He has been known to surprise me, I said. I should know better than to issue challenges.
After I wrote the last post this afternoon, I was feeling a little emotionally drained. So I sat here, and then absent-mindedly googled some medical query relating to Geoff. And my eyes flew open, my hair stood on end, and I went from page to page and googled more things as they popped up, and I got out the table of blood reports I had drawn up, and flipped through them to double check what I was seeing, and you know what? After 5 and a half hours of research today (I am not counting the zillions I have done till now) and 1 year and 10 months, I am 90% sure that I have discovered what killed him. The infection no-one could identify.
I have double checked and triple checked all the markers against the case studies discussed. They are almost identical. It all makes sense. For the first time. I zapped over the road to check some things with my microbiologist friend, and she agrees with me. And I have the email addresses of 2 leading experts in the field. I will be emailing them.
The coroner said that either the doctors were too stupid to find out what the infection was, or that it didn't exist. It did exist. I have found it. Every single one of the tests they ran lasted 5 days. The blood cultures for this infection take a minimum of 7 days to incubate. And it is there in the tests results, but they wrote it off as a contaminatory factor. It wasn't. It was the infection.
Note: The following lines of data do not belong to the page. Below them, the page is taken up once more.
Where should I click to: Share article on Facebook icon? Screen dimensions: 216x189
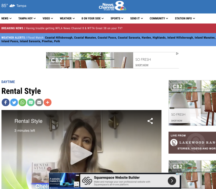pos(5,102)
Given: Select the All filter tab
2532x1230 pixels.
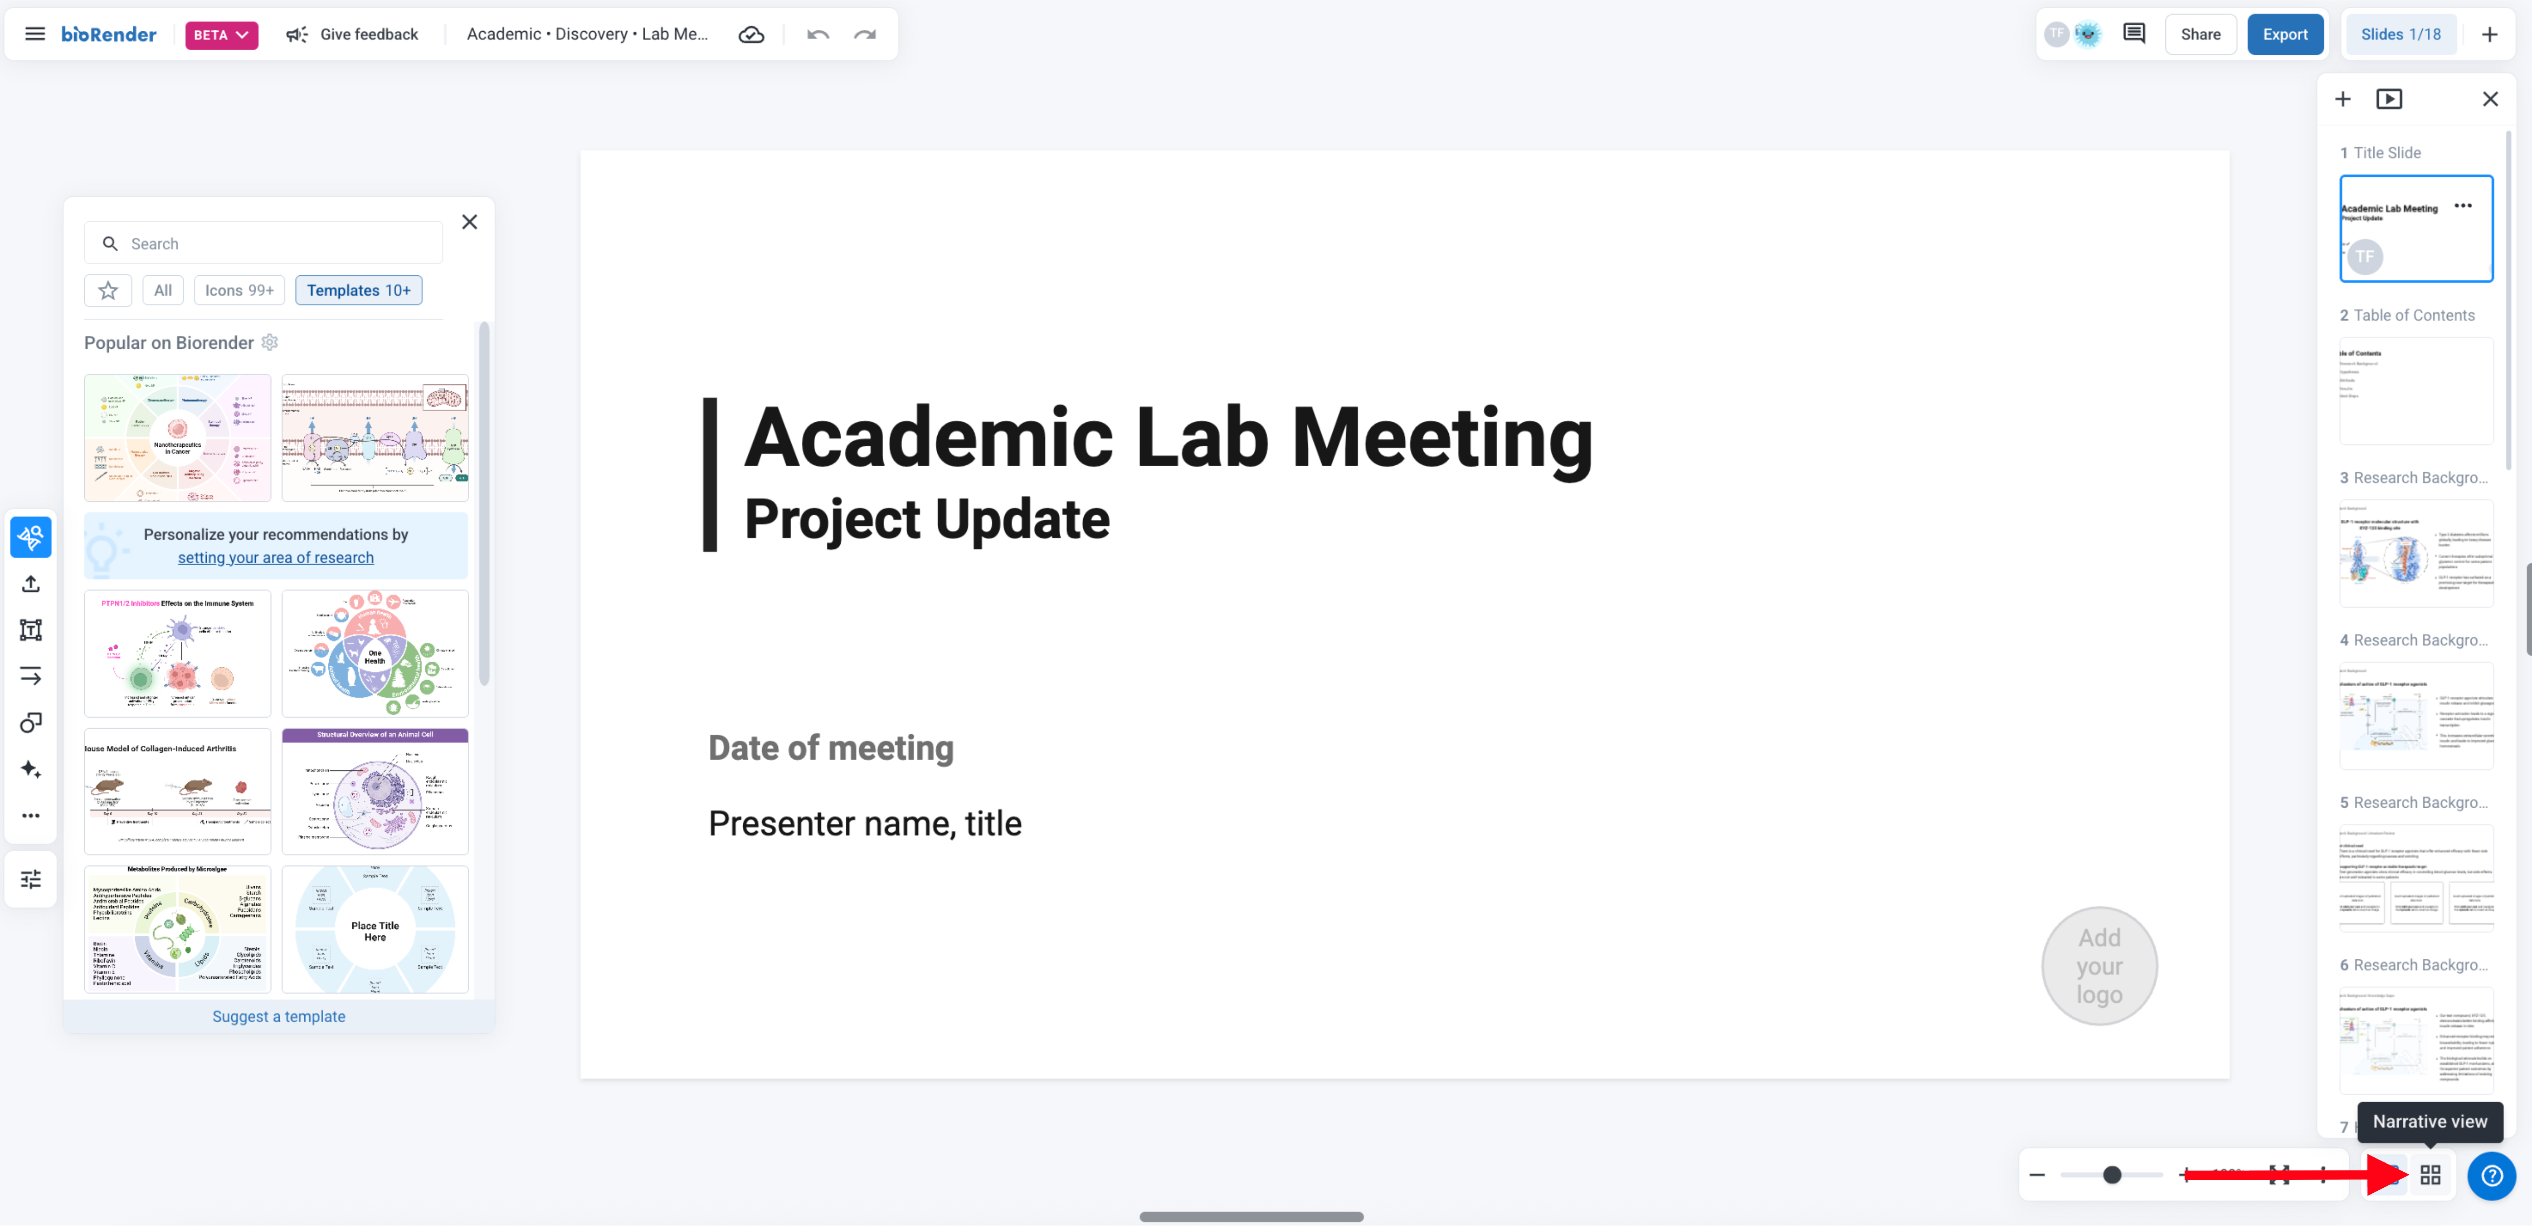Looking at the screenshot, I should pyautogui.click(x=163, y=290).
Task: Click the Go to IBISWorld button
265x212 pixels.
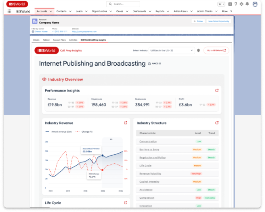Action: click(x=216, y=50)
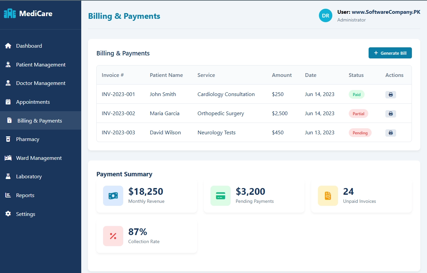Toggle the Paid status badge on INV-2023-001
The width and height of the screenshot is (427, 273).
tap(356, 94)
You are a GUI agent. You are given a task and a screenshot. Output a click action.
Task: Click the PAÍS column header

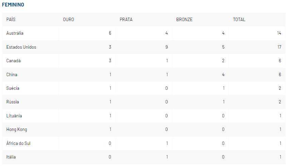[11, 19]
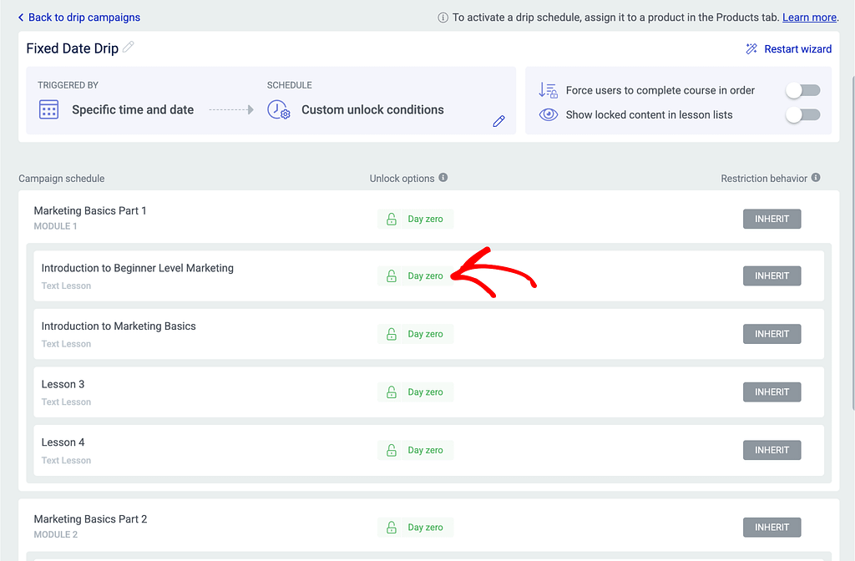Click INHERIT button for Lesson 3

[772, 392]
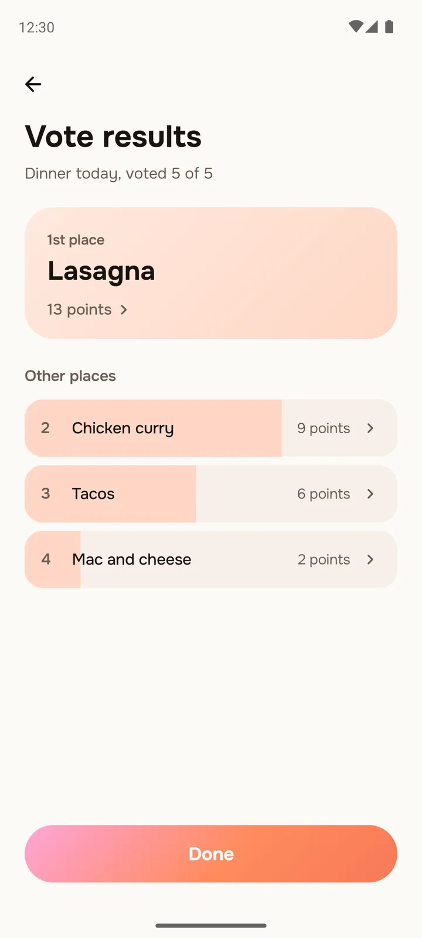Check the battery status icon
422x938 pixels.
click(x=389, y=26)
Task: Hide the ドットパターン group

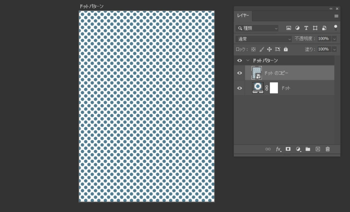Action: (240, 60)
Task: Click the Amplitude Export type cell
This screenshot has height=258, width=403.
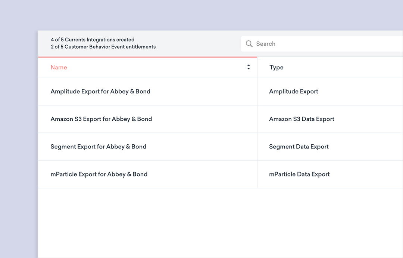Action: 294,91
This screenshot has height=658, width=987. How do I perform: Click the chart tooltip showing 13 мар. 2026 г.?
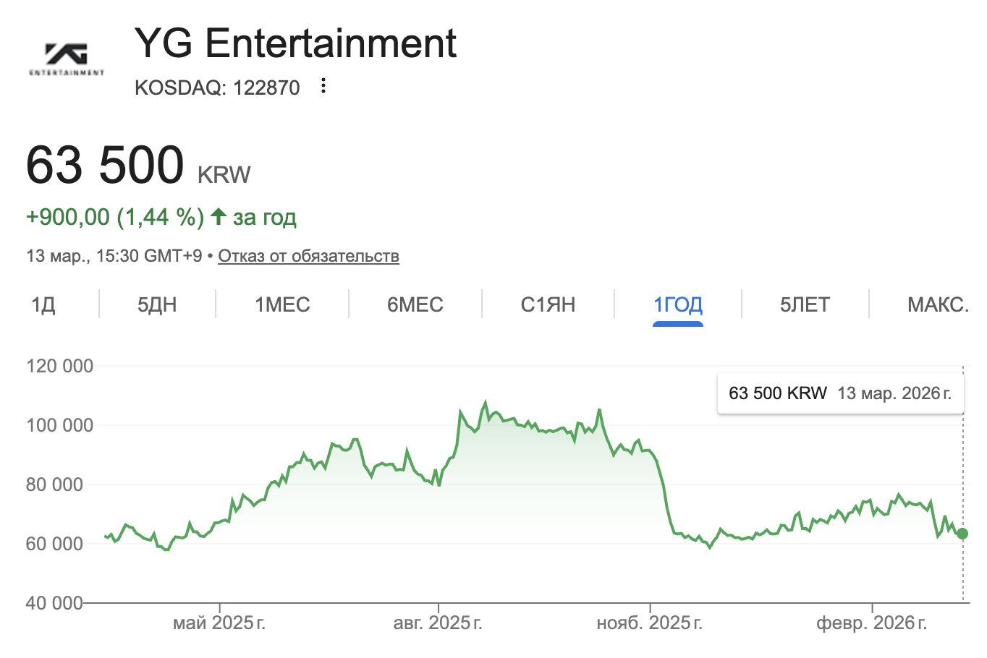[x=840, y=393]
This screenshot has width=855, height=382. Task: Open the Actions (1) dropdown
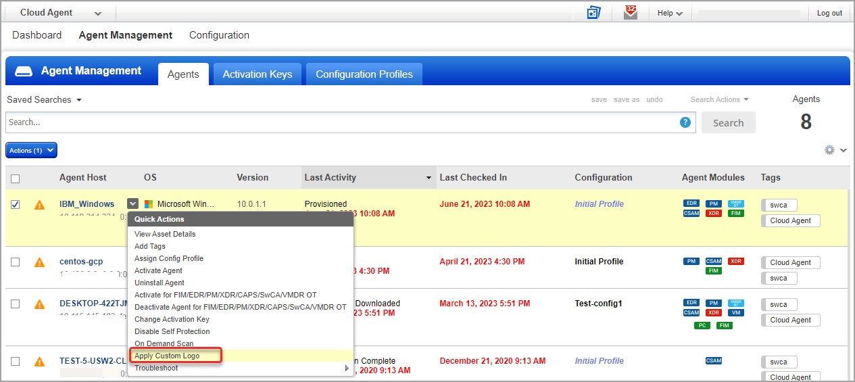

So maybe that doctor was meant to cancel today. Maybe I was meant to find out myself. Maybe this is all meant to be just as it is right now. All I know is that if I do get to meet the consultant, I will be able to tell him what I have found out. Maybe things will change at the hospitals. Who knows. Maybe they will have to alter the way they conduct tests and broaden their testing methods.
And maybe someone's life will be saved. Who knows.
Maybe that is precisely why I have not been able to let it go.
8 comments:
How interesting that you made these discoveries on your own. Praise the Lord for knowing just what you needed to know right now.
Still praying.
Praise God!!! I will anxiously await the outcome of this and what God is doing!!!!
Susan
I'm really glad you decided to do your own research. The not knowing has to have been one of the most difficult things, Linds. I'd make darn sure the people who treated him knew about this because yes, if they only ran a five day test, then knowing it takes seven, which they should have known, may save someone from going through what you've been through.
Bless your heart.
Reading your first post (canceled plans)I was encouraged by your faith and trust that God was with you in this whole painful situation. How beautiful to read in your second post that your faith and trust was rewarded. I will pray with you that your research is respected and that answers will be forthcoming real soon. Bless you.
Linds, this has me in tears. God's timing is so amazing! I have missed your last two posts, but am so glad I had a chance to pop over this morning. It encouraged me. Blessings, dear friend! I came over this morning because I'm linking you in this morning's post - because of what you have said in the past about showing only parts of ourselves out here in blogland. But I am so glad we have each other, no matter how much more of us there is!
When do you see my Brother and SIL??
Linds, I am so glad that you were able to come up with some answers to all of your questions. In the medical field, errors of omission take on a much greater consequence than in our everyday life. Perhaps this will help to save lives and grief down the road for others.
I find great comfort in feeling that there was a reason for the cancelled meeting yesterday.
This is interesting Linds. Wonder where this info. will lead you.
God never ceases to amaze me! Praising Him for these answers and insights! Trusting He will continue to lead you as to the next steps to take with this valuable information! WOW!